That sentence starts most production incidents. It is also almost useless for debugging.

Which wrong thing? At which step? With what input? Costing how much? Based on which source?

An agent is a loop. It calls tools. It reads results. It decides. It calls tools again. At any step, something can go sideways. Without instrumentation, you are guessing.
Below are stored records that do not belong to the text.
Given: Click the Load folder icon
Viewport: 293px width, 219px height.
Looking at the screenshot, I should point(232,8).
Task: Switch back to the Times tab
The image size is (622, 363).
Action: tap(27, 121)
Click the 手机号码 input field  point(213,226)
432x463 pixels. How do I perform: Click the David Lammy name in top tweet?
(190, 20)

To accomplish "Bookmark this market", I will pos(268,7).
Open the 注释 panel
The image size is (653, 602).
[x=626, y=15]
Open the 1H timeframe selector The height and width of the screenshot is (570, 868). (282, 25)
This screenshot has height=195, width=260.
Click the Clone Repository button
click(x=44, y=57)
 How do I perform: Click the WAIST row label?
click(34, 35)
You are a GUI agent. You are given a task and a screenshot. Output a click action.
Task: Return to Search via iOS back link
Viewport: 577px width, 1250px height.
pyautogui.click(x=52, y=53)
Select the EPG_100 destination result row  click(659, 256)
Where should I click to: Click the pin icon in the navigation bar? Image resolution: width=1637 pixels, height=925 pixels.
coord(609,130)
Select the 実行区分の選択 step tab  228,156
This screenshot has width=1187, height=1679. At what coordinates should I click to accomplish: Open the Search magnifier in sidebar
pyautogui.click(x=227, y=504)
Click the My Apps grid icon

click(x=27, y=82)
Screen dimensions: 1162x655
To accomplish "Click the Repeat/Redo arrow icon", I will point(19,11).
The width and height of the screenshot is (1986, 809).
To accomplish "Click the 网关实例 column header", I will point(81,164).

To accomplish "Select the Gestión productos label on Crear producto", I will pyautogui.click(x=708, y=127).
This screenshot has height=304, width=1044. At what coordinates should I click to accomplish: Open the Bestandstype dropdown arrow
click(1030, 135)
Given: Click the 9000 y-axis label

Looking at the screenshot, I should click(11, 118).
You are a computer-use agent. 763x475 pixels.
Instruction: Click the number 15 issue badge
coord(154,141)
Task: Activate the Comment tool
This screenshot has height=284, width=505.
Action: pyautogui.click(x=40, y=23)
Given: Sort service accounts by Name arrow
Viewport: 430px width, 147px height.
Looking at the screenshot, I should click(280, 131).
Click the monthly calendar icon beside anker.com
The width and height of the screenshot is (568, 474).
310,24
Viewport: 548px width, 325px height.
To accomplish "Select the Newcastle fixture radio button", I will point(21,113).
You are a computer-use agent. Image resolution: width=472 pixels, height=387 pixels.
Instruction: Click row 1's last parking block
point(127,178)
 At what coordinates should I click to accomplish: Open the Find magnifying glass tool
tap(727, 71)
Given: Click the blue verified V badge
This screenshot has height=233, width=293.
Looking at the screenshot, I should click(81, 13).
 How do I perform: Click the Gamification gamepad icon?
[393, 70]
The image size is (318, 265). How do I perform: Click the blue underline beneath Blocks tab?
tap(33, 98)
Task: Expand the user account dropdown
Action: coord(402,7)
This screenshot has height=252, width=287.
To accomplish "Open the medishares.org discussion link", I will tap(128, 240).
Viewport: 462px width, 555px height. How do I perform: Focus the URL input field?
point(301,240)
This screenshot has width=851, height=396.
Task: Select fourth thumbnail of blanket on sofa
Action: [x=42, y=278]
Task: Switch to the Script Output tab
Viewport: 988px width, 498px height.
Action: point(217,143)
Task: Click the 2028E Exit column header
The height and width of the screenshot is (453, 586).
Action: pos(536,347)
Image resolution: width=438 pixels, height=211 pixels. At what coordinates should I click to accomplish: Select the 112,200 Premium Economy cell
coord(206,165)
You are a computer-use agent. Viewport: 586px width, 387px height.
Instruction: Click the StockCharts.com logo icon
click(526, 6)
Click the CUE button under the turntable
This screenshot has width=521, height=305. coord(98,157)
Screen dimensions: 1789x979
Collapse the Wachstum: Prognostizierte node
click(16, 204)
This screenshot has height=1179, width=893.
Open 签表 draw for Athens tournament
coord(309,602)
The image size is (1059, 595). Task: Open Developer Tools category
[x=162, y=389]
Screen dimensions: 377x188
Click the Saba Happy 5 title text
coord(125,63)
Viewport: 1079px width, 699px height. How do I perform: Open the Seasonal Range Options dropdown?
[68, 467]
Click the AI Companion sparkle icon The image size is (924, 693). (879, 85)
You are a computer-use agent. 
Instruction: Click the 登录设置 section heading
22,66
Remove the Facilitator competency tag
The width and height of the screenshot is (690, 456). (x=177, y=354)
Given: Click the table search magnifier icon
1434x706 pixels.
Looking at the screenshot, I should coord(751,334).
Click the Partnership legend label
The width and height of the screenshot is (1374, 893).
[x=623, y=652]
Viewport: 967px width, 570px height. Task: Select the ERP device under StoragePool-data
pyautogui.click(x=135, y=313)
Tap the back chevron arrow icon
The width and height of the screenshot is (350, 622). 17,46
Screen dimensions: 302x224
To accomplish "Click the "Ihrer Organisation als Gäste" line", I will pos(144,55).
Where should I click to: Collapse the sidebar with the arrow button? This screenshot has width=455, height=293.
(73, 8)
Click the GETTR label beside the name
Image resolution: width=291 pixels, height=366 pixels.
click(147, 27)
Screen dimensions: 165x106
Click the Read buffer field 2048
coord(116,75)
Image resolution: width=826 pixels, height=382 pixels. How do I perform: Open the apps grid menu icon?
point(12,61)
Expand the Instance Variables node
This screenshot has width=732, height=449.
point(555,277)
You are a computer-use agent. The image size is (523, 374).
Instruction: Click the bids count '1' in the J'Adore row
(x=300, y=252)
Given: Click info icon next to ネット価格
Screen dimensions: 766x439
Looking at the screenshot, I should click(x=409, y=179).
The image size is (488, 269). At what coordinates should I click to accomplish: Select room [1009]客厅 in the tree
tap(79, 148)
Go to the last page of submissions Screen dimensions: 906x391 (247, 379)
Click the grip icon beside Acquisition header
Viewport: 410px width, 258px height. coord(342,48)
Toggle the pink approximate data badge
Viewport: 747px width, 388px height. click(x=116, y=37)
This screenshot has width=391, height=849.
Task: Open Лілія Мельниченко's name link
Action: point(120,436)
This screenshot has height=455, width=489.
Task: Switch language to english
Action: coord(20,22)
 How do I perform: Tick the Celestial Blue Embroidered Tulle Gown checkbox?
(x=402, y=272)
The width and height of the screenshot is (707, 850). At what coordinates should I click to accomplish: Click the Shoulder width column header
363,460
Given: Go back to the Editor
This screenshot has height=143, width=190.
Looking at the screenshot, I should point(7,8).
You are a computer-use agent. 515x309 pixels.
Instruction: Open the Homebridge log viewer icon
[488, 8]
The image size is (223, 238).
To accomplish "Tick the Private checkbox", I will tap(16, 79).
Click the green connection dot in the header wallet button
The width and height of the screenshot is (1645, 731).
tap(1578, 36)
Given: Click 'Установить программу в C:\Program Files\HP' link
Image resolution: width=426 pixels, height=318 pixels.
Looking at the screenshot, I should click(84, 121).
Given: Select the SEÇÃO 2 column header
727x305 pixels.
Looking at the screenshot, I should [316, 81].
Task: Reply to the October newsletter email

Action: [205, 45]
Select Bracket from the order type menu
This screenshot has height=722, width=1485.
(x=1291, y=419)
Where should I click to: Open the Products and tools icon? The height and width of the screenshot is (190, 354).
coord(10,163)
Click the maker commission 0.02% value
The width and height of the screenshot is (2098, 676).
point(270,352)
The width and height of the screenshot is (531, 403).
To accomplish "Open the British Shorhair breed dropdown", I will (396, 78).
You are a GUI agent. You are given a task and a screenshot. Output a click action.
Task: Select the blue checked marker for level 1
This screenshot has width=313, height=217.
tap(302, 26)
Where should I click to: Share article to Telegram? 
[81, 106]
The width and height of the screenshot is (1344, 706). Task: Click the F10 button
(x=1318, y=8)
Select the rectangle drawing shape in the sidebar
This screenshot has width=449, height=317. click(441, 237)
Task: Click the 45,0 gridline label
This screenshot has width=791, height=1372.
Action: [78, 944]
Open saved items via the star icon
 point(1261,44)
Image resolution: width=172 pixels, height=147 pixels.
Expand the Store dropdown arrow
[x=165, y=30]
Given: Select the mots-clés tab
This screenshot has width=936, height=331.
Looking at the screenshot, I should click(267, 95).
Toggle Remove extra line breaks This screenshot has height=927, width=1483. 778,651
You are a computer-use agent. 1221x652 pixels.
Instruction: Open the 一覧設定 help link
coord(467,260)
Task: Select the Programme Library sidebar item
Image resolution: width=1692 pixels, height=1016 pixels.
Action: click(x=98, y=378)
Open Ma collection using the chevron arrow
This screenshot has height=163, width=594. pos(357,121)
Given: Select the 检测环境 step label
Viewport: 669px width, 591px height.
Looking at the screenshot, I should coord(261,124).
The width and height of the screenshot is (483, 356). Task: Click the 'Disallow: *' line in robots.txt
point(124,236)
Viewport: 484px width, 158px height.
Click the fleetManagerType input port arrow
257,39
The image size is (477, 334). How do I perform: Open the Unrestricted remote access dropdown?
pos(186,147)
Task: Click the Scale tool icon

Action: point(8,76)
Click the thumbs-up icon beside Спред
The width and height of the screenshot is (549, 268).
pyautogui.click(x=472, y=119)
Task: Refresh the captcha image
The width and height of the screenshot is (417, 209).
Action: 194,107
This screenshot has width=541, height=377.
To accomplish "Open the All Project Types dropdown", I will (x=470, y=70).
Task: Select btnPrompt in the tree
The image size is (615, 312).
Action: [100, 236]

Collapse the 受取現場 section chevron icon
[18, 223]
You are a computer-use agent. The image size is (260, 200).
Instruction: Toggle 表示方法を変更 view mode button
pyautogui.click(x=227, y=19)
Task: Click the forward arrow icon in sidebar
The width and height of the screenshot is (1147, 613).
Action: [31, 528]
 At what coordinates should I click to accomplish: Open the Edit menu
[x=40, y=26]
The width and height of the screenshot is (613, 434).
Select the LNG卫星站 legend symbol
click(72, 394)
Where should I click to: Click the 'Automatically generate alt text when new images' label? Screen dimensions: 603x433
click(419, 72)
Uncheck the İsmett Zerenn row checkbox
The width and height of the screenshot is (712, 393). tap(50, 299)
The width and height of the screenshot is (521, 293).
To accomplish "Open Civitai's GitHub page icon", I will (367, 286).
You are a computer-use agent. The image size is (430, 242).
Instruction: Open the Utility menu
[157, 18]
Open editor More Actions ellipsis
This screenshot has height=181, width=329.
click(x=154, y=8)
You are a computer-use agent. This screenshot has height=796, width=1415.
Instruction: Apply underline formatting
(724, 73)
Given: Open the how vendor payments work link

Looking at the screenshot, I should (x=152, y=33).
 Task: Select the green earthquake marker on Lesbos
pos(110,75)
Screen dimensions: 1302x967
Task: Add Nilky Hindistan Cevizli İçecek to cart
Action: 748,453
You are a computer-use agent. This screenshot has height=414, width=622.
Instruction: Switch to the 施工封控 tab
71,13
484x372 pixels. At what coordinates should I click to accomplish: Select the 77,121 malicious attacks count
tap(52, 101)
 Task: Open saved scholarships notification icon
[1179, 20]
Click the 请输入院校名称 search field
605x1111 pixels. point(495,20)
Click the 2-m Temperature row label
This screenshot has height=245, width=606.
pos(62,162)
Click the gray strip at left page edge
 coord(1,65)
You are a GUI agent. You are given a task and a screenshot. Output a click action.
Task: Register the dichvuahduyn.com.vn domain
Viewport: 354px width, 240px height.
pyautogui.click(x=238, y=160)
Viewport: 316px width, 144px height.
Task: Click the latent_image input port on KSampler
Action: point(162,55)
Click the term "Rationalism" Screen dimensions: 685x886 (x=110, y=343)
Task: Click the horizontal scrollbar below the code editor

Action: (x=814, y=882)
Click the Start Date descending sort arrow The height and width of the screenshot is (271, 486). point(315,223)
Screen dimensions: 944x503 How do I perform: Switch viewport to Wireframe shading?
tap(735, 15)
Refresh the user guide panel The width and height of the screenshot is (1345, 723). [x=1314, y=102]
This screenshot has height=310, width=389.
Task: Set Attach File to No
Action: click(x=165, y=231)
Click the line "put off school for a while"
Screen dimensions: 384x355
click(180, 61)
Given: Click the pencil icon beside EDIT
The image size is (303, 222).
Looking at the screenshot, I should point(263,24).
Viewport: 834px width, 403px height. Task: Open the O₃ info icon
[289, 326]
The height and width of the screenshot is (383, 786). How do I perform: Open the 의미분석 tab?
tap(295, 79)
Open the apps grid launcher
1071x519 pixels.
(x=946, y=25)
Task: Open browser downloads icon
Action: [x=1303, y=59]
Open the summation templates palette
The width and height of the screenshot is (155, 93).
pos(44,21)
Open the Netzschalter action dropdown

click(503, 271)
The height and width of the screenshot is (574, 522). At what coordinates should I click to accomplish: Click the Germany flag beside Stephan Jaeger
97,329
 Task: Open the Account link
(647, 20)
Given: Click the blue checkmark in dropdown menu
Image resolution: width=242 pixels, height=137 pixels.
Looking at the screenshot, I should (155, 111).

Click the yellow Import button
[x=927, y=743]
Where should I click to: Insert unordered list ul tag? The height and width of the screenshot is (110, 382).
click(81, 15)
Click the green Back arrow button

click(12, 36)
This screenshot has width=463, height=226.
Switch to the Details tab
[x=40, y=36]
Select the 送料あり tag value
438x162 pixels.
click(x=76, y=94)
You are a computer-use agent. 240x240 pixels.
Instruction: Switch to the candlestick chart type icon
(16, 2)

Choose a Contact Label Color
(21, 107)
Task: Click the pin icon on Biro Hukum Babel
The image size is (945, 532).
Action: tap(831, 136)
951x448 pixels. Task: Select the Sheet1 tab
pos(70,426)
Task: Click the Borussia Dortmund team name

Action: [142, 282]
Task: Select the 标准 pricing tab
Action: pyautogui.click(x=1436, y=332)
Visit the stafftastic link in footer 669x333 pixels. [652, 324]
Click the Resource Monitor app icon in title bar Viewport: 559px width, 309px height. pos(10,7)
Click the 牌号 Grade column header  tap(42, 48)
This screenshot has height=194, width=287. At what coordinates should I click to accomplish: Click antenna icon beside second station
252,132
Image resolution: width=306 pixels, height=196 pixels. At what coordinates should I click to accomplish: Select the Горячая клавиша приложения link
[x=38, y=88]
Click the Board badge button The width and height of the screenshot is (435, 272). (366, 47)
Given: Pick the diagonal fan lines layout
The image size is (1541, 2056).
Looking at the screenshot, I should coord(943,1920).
Observability for LLM agents is not a single concern. It is five different questions, each answered by a different layer:

  • CALLS: what tools were called, with what args, and what came back
  • COST: what did each run cost in tokens and dollars
  • WHY: why did the agent make each decision
  • WHERE: where did each fact in the final answer come from
  • WIRE: what exact JSON bytes went to and came back from the API

This post shows what each layer covers and how to compose all five.


Main Code Example

import asyncio
from agentsnap import Snap, SnapStore          # CALLS layer
from agenttrace import Tracer, RunRecord       # COST layer
from agent_decision_log import DecisionLog     # WHY layer
from agent_citation import CitationTracker     # WHERE layer
from agenttap import WireTap                   # WIRE layer

# Initialize all five layers
snap_store = SnapStore(path="./runs/snaps")       # CALLS: structured snapshots
tracer = Tracer(tag="research-agent")             # COST: per-run cost records
decision_log = DecisionLog(path="./runs/why")     # WHY: decision JSONL
citations = CitationTracker()                     # WHERE: fact provenance
wire_tap = WireTap(path="./runs/wire")            # WIRE: raw API payloads


async def observed_llm_call(
    messages: list[dict],
    run_id: str,
) -> object:
    """LLM call with all five observability layers active."""
    # WIRE: capture request before sending
    wire_tap.capture_request(run_id=run_id, payload=messages)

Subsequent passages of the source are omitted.